'''

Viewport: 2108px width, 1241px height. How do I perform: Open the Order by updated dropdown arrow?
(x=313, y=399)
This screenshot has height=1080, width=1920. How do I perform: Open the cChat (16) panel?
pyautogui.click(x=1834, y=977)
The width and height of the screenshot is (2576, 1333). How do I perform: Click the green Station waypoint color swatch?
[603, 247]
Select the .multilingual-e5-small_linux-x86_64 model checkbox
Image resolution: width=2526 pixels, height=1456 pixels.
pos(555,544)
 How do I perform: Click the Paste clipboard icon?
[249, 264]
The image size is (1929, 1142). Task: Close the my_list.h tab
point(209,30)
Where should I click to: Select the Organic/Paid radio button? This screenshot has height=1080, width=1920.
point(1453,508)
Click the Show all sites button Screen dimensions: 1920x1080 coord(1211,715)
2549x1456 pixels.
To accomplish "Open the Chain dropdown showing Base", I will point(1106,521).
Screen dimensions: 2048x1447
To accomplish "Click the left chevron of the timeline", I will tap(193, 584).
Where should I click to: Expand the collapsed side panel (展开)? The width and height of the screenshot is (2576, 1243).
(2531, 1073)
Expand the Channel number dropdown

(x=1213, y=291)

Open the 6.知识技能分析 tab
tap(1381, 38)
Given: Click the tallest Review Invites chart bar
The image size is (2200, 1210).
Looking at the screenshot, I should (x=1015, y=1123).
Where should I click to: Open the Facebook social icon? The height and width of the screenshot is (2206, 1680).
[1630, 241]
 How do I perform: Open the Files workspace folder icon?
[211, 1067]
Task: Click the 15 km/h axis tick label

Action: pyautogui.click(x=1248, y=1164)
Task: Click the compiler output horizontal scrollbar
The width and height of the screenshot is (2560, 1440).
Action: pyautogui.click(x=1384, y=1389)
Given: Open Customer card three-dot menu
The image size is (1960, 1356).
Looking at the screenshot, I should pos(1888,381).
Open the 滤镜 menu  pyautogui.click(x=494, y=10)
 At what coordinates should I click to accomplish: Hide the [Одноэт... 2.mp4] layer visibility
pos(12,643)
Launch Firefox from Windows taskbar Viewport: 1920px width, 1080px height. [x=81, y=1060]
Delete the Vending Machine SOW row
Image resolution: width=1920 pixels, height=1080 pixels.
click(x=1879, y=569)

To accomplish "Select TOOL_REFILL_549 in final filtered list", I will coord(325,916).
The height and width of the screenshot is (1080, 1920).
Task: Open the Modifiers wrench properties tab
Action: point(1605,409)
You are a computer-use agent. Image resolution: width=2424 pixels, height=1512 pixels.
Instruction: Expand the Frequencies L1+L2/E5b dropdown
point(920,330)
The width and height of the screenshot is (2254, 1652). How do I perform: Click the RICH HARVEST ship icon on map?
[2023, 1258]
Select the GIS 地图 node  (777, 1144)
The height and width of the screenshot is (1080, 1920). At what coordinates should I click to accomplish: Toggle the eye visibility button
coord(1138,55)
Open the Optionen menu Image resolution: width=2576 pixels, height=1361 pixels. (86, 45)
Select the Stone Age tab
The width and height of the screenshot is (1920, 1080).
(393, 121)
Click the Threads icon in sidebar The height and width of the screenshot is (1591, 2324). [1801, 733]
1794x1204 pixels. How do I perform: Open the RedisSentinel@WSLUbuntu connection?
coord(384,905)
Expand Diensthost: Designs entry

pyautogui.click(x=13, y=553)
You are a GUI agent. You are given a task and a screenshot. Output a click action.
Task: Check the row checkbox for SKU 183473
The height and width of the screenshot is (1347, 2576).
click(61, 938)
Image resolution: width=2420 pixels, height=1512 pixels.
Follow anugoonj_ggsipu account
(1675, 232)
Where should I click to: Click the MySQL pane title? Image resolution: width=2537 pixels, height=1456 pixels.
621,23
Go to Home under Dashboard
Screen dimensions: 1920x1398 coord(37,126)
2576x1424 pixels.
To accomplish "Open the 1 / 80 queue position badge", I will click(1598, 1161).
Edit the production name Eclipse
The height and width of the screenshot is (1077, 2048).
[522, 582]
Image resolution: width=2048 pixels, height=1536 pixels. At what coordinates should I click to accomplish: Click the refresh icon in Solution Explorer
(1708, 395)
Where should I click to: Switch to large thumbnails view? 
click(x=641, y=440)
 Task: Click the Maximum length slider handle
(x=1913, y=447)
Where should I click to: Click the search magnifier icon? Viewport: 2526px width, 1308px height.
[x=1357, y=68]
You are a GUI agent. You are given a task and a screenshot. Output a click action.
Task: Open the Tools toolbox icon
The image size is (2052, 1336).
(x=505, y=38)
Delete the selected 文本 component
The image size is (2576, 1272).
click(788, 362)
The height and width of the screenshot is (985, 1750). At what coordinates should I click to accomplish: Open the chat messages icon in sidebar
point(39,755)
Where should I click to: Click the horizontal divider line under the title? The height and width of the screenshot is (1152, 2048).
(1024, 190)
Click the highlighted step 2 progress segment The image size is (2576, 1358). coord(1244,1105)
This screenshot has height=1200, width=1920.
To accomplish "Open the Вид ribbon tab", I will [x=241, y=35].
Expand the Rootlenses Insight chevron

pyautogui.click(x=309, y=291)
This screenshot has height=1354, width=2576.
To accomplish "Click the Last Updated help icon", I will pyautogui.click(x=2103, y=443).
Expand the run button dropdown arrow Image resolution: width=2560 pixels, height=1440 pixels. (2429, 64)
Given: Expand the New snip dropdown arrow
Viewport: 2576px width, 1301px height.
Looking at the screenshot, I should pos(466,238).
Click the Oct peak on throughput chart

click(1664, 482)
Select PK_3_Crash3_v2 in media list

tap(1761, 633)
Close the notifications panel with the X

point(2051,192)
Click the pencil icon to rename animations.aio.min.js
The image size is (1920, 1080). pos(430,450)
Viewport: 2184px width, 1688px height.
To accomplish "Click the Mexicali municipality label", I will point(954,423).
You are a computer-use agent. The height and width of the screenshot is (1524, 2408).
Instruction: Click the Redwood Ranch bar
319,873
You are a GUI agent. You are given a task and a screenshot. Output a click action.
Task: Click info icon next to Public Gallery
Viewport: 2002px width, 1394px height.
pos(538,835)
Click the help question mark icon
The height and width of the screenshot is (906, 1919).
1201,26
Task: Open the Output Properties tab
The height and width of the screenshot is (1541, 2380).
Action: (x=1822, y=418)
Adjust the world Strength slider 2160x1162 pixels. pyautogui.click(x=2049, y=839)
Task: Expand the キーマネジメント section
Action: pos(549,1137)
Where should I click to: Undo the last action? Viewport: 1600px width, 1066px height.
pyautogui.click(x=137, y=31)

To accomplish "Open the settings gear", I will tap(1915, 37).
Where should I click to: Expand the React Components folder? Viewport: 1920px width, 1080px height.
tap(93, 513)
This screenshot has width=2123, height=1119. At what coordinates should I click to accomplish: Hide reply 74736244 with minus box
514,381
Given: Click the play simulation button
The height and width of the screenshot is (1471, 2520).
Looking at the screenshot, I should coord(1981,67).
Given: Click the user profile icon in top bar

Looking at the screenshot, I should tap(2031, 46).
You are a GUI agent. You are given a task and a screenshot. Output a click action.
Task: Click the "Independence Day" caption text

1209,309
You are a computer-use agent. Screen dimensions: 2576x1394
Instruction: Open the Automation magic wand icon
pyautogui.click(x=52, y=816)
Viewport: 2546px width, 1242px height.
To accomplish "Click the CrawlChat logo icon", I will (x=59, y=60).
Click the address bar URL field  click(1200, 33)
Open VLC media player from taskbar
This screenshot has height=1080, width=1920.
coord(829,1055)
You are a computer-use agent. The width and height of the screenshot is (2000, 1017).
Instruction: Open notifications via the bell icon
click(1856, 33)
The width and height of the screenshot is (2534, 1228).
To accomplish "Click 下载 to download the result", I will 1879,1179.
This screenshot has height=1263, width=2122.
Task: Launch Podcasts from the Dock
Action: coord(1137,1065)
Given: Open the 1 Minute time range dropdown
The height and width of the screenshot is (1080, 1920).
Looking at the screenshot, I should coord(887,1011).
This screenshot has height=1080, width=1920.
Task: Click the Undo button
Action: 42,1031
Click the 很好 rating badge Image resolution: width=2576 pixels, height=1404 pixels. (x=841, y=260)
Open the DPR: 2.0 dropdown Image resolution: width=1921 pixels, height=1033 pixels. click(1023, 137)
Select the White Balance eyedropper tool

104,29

'''

Look for the string "computer" in the entries above. Copy every line that has it.

▸ **OUTPUT FOR THIS TASK**:
You are a computer-use agent. Image resolution: width=2424 pixels, height=1512 pixels.
You are a computer-use agent. The height and width of the screenshot is (1524, 2408).
You are a computer-use agent. Screen dimensions: 2576x1394
You are a computer-use agent. The width and height of the screenshot is (2000, 1017).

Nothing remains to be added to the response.